Boo… now I’m all guilty feeling again. lol
Post # 14
I am not a nagger and work very hard not to be. Often, if I feel the need to nag coming on, I stop for a moment and think, “How important is this in the grand scheme of things?” Usually it isn’t important at all, so I let it go. I think it’s all about being self-aware and choosing your battles wisely.
Post # 15
Like someone else said I think it’s about remembering that the two of you are parnters and that hopefully you married/partnered a competent adult. For example, as an adult, I have the “right” to leave my shoes anywhere I please in my apartment, right? Now, it’s considerate for me not to do so if it bothers my partner (and I’ll do my best) but it is my decision. And it’s his decision how to load his dishes in his dishwasher. Or when to register his vehicle. He’s got as much ownership over the dishes as you do, you know?
It’s important to be considerate and polite if you want to live with someone else – or they will run away :). Important to compromise and try to accomdate your partner’s desires. But I think the stereotypical situation of one parnter incessently nagging presumes that everything is under the direction and control of the nagging partner and the nagged partner is helpless when in reality the nagged partner is in his/her right to refuse and the nagged partner will usually not actually starve and go bankrupt if left alone.
Post # 16
- Wedding: January 2011 - Vintage Villas
I try really, really hard not to nag. It’s something that comes kind of naturally to me because I’m a control freak, so it takes a lot of effort for me to not nag!

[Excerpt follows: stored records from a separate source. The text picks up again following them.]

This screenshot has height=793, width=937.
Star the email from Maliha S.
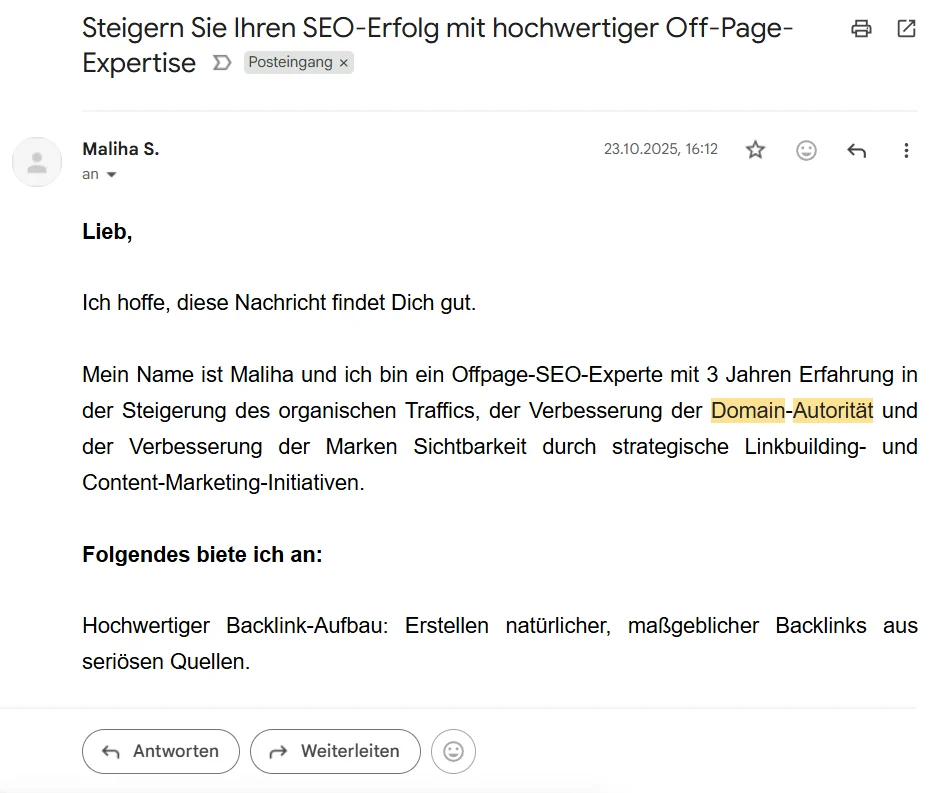(755, 150)
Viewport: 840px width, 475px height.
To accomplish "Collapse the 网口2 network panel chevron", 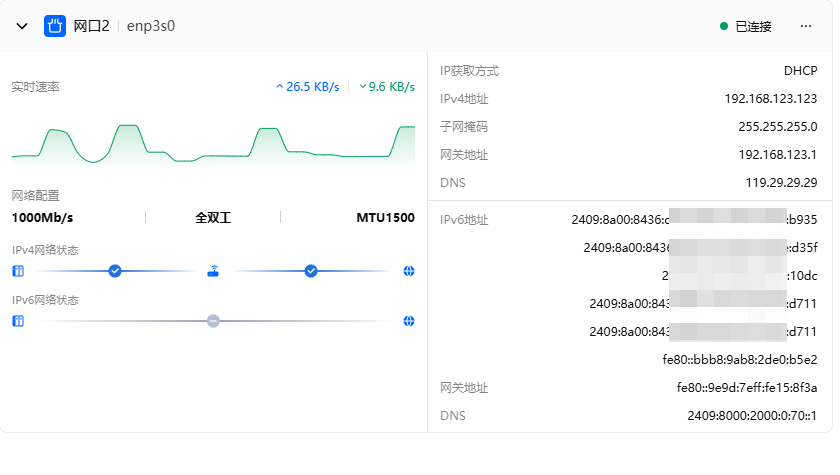I will 22,26.

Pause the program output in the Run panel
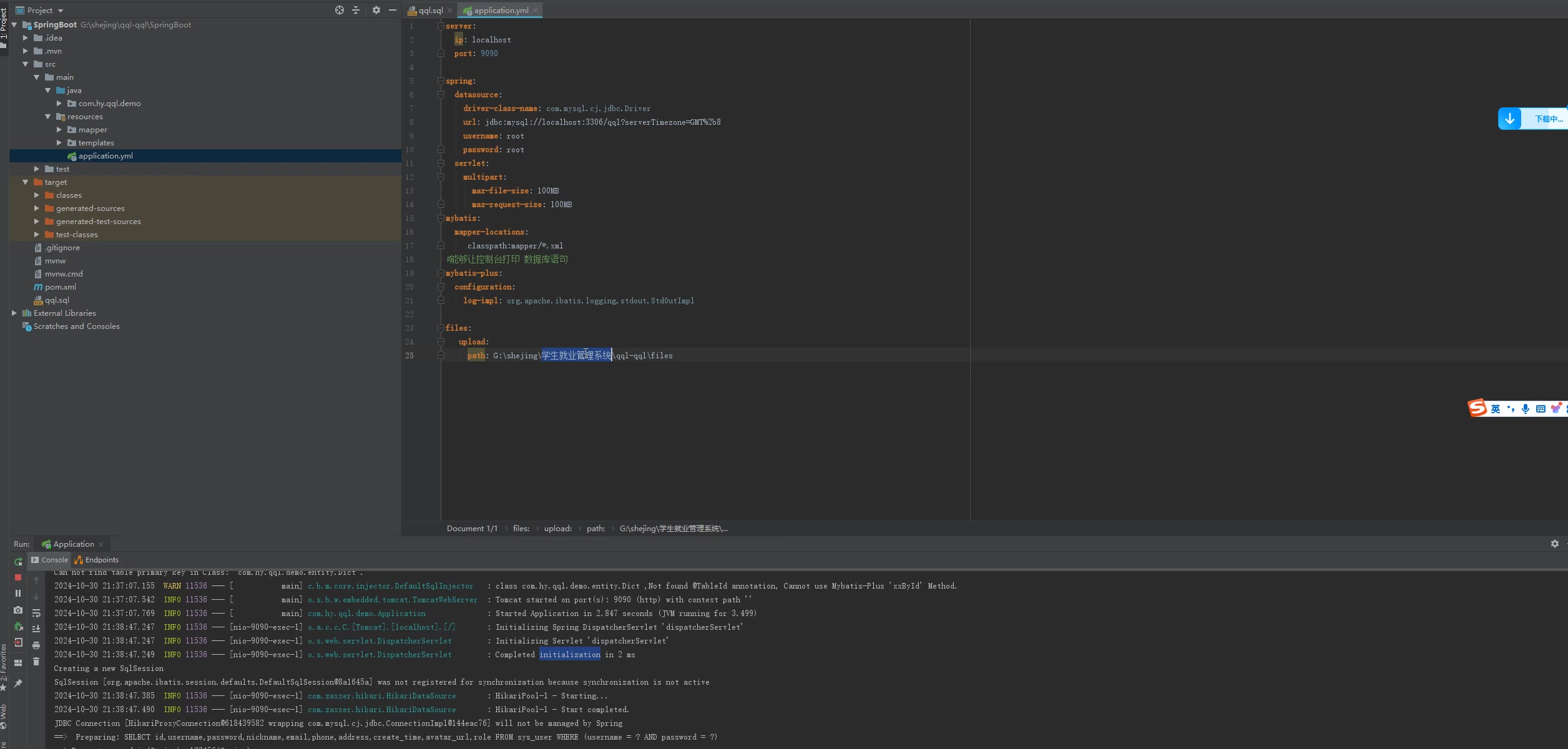(18, 594)
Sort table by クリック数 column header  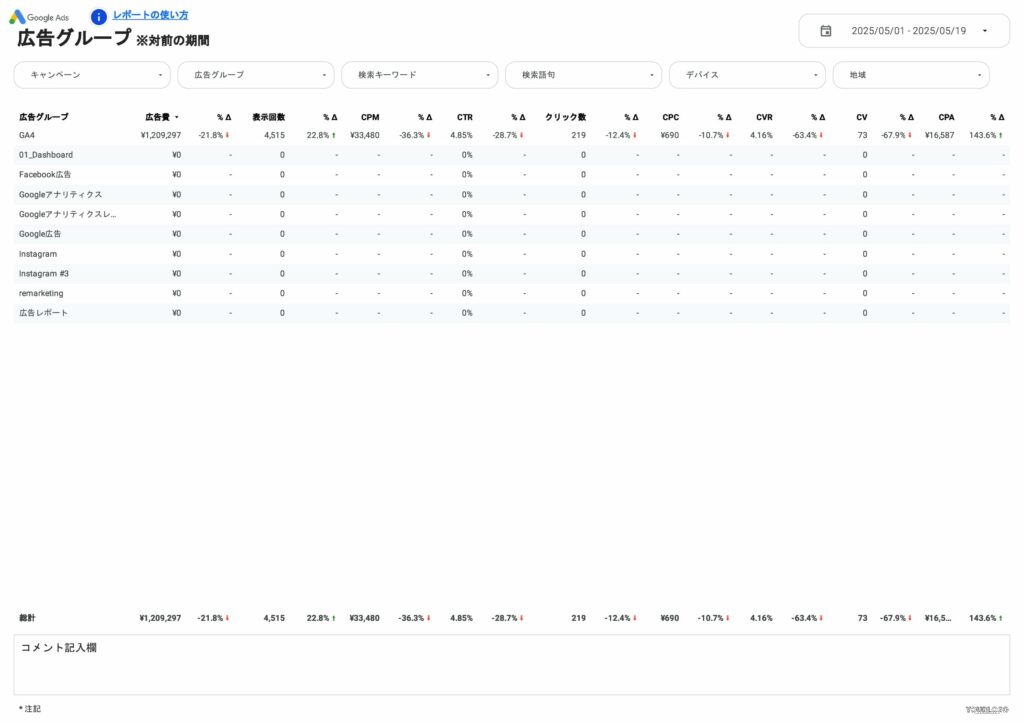click(565, 117)
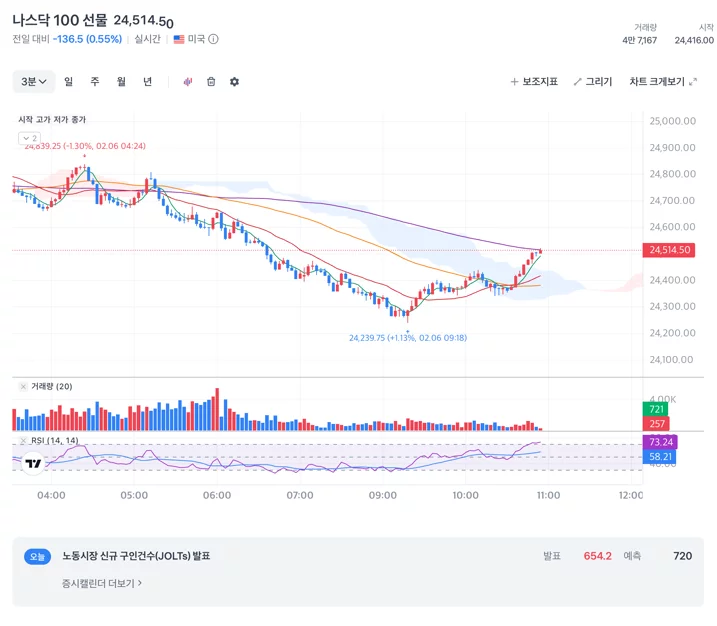717x626 pixels.
Task: Click the TradingView logo badge
Action: point(33,464)
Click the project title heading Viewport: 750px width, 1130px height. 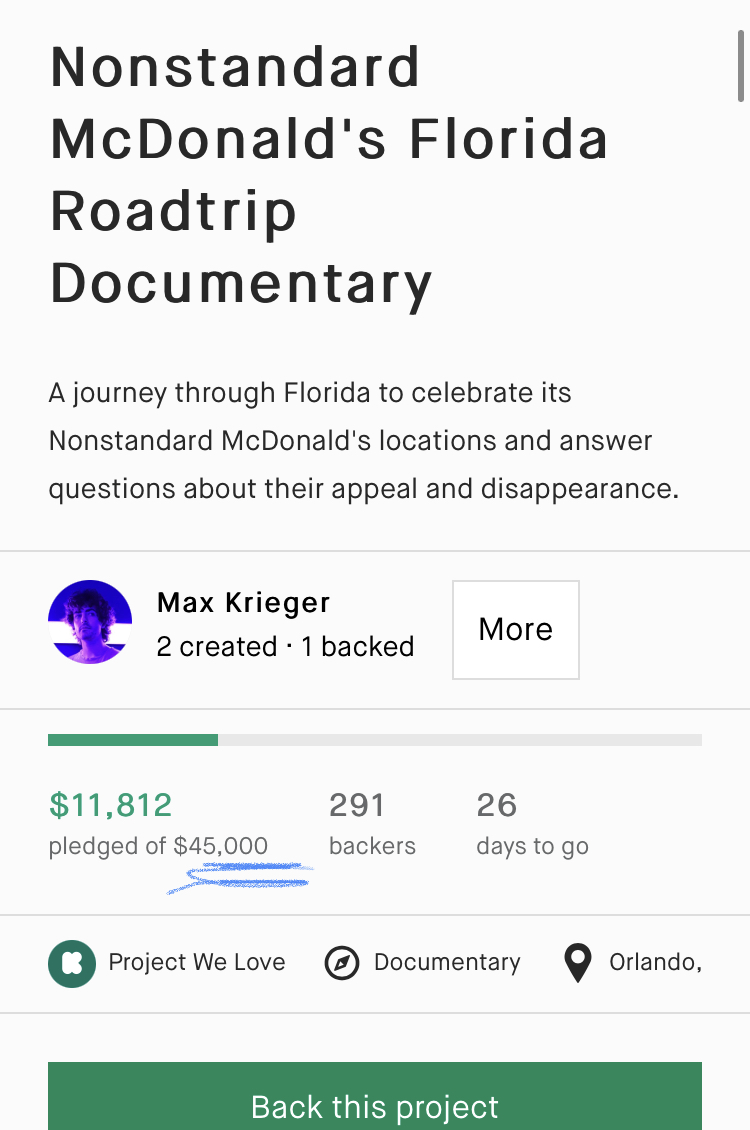(329, 175)
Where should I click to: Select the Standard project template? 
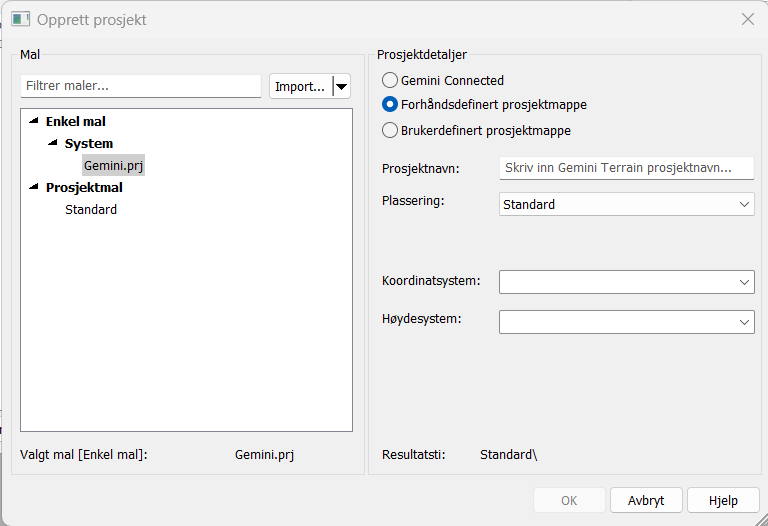point(91,210)
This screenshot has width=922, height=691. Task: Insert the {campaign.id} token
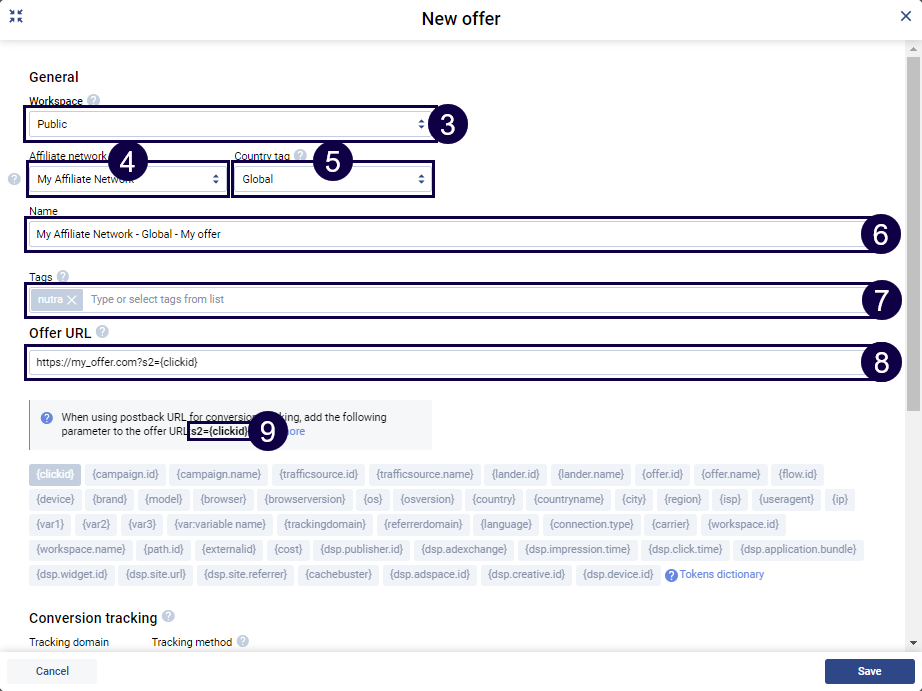tap(124, 474)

Generally, if something Fiance is forgetting to do and it is driving me crazy, I’ll do what I can to get it to where it doesn’t bother me anymore, and then I’ll leave it up to him – for example, a couple of weeks ago I was cleaning and his crap was ALL OVER the apartment. Random papers, clothes, etc. So I picked it all up and put it all on one place (on HIS desk in the bedroom). It took up like half the desk, and I told him that I’d really appreciate it if he could clean it up within the next few days (I gave him an actual day because he works well with deadlines).
Then, when he didn’t have it cleaned up and it was over a week after when I had asked him to finish it, I gently reminded him about it. It finally got done a few days later. It took everything I had not to nag him about it every day, but I figured it was in his space, not mine, and he’d get to it when he got to it. It’s really hard for me not to nag sometimes, but it’s worth the effort so we don’t end up fighting!